Work instructions: Change "Toggle" to "Flip" in the items running from the line that contains "Select the TCheckBox component on the palette" through the end of the items, both included. Write out only those lines, with everything else unchanged.

Entries on where items appear:
◆ ◆ ◆ ◆

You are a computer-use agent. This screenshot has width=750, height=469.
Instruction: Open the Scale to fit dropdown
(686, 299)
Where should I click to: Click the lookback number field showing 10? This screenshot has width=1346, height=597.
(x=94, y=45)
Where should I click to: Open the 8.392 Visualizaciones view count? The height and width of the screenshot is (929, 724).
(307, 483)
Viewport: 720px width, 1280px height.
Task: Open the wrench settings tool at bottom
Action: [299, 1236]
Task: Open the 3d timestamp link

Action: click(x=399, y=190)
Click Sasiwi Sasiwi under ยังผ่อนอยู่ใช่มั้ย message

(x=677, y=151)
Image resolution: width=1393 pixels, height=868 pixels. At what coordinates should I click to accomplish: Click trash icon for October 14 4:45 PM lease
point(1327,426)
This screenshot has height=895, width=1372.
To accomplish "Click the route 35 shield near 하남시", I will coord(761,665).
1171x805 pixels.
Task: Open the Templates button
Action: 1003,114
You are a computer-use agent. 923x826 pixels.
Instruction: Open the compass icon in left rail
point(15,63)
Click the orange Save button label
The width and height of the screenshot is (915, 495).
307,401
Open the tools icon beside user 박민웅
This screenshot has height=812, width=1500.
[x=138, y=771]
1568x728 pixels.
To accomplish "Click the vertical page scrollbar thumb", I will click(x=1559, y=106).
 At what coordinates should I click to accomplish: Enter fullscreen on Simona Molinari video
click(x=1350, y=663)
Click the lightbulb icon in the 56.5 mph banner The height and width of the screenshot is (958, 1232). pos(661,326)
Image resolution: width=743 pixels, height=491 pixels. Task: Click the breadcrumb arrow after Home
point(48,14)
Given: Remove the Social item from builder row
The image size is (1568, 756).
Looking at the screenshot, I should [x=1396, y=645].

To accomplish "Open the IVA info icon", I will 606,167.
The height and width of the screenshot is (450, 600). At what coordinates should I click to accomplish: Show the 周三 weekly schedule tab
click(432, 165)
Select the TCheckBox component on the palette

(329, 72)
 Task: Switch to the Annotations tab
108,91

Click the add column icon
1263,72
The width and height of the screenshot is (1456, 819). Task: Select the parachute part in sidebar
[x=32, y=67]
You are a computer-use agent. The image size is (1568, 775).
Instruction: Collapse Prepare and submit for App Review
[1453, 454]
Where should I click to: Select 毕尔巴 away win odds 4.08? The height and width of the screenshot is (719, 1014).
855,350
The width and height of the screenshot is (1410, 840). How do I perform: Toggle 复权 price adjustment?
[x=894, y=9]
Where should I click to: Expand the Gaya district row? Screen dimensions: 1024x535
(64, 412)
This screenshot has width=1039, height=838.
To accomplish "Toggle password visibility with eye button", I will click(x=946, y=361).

◆ ◆ ◆ ◆

Worked solution:
Select the TCheckBox component on the palette

(329, 72)
 Task: Switch to the Annotations tab
108,91

Click the add column icon
1263,72
The width and height of the screenshot is (1456, 819). Task: Select the parachute part in sidebar
[x=32, y=67]
You are a computer-use agent. The image size is (1568, 775).
Instruction: Collapse Prepare and submit for App Review
[1453, 454]
Where should I click to: Select 毕尔巴 away win odds 4.08? The height and width of the screenshot is (719, 1014).
855,350
The width and height of the screenshot is (1410, 840). How do I perform: Flip 复权 price adjustment?
[x=894, y=9]
Where should I click to: Expand the Gaya district row? Screen dimensions: 1024x535
(64, 412)
This screenshot has width=1039, height=838.
To accomplish "Flip password visibility with eye button", I will click(x=946, y=361).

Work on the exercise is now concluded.